3. Project management tool according to claim 2, characterized in that it comprises means (15) for defining at least one scenario for a step model which is inserted in the model library, in association with the corresponding step model, each scenario defining succession links between two nodes associated respectively with task models, namely a link origin node and a link destination node, each link being associated with a condition expressed as a function of properties of the task model associated with the link origin node.

4. Project management tool according to one of claims 1 to 3, characterized in that it comprises means (11) for defining models of sub-projects of a project model or of another model of subproject, and means (15) for defining scenarios comprising succession links between two models taken from among project models and subproject models, namely a link origin model and a link destination model.

5. Project management tool according to one of claims 1 to 4, characterized in that it comprises means for defining a terminal node in a scenario, which node is associated with a source node of another scenario , and means for triggering a scenario whose origin node is linked to a terminal node of another running scenario, when a condition relating to a model associated with the terminal node is verified.

6. Project management tool according to one of claims 1 to 5, characterized in that a stage model comprises the definition of at least one forecast or effective date, a stage according to this model comprising at least one date provisional or effective, each link in a scenario being associated with a deadline and a date chosen from the provisional or effective dates of a stage defined by its model corresponding to a node for anchoring the link.

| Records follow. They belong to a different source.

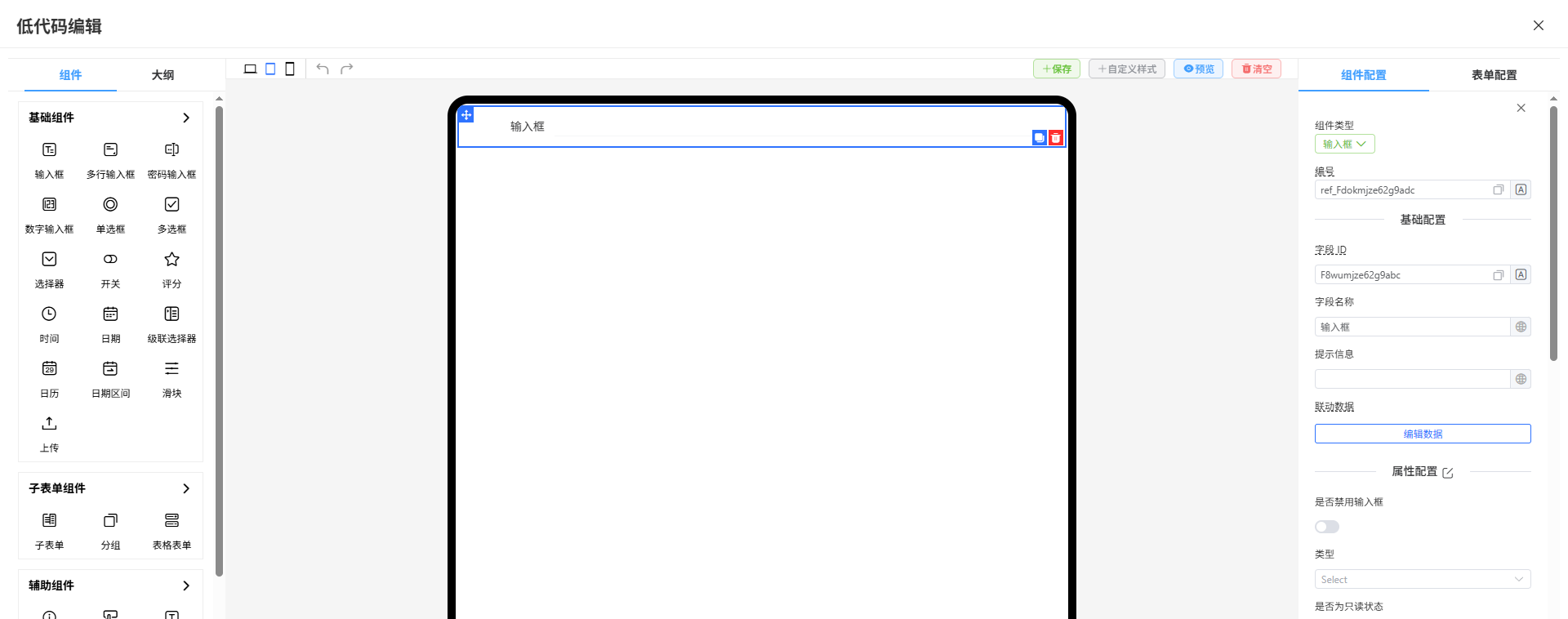Viewport: 1568px width, 619px height.
Task: Select the 开关 switch component
Action: [x=110, y=260]
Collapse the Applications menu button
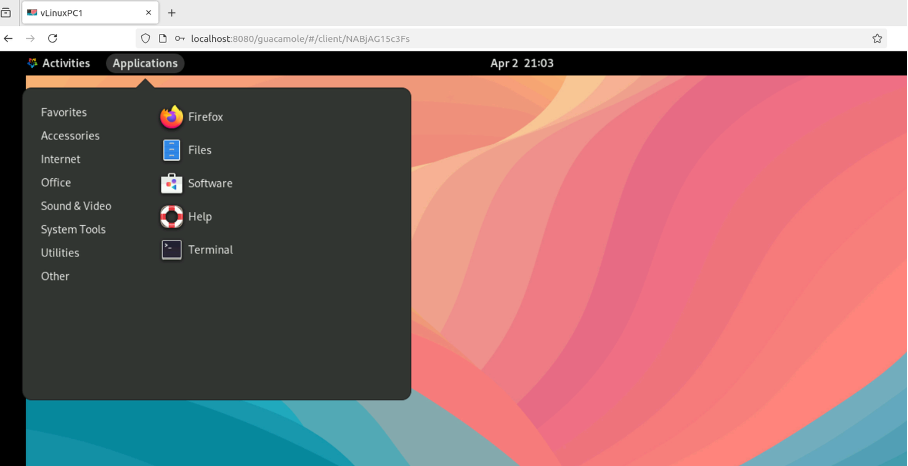Image resolution: width=908 pixels, height=466 pixels. pyautogui.click(x=145, y=63)
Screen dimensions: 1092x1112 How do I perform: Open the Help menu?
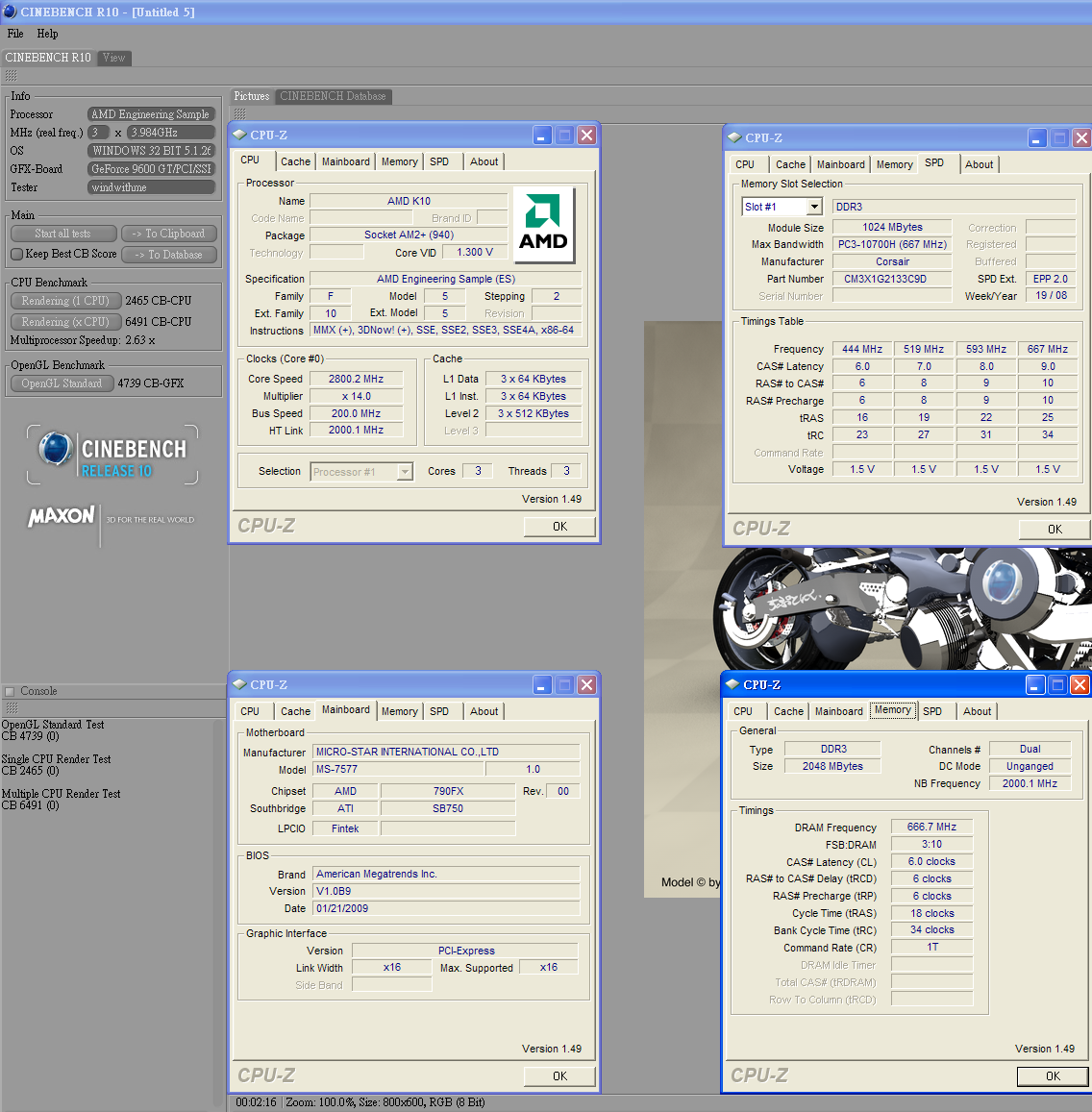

7. Project management tool according to claim 6, characterized in that the anchoring node of a link is the original node of the link.

8. Project management tool according to one of claims 1 to 7, characterized in that the means for defining a scenario include:

means for inserting into a display screen window a graphical symbol of the node type representing a stage model,

means for inserting in said window a graphic symbol of type link connecting two node type symbols, and representing a link between two steps, and - means for inserting in said window a graphic symbol of recursive link type having for origin and destination the same node type symbol, indicating that the step represented by the origin and destination node of the link must be executed several times at regular intervals.

9. Project management tool according to one of claims 1 to 8, characterized in that it comprises means (16) for associating with a model a form for entering information specific to an object generated from the model. , and conversion means for converting a form defined by the user in a standard description language into a form usable by the project management tool and associated with this model and with the objects created according to this model.

10. Project management tool according to one of claims 1 to 9, characterized in that during the execution of a scenario, it comprises means for detecting the modification of a property of a step associated with a node. of the scenario, means for finding the node associated with the step and the links leaving this node, means for obtaining a condition associated with each of the outgoing links thus found, means for checking each of the conditions obtained, means for obtaining the destination node of the link associated with a verified condition and the stage model associated with the destination node obtained, and means for creating a stage on the stage model thus obtained.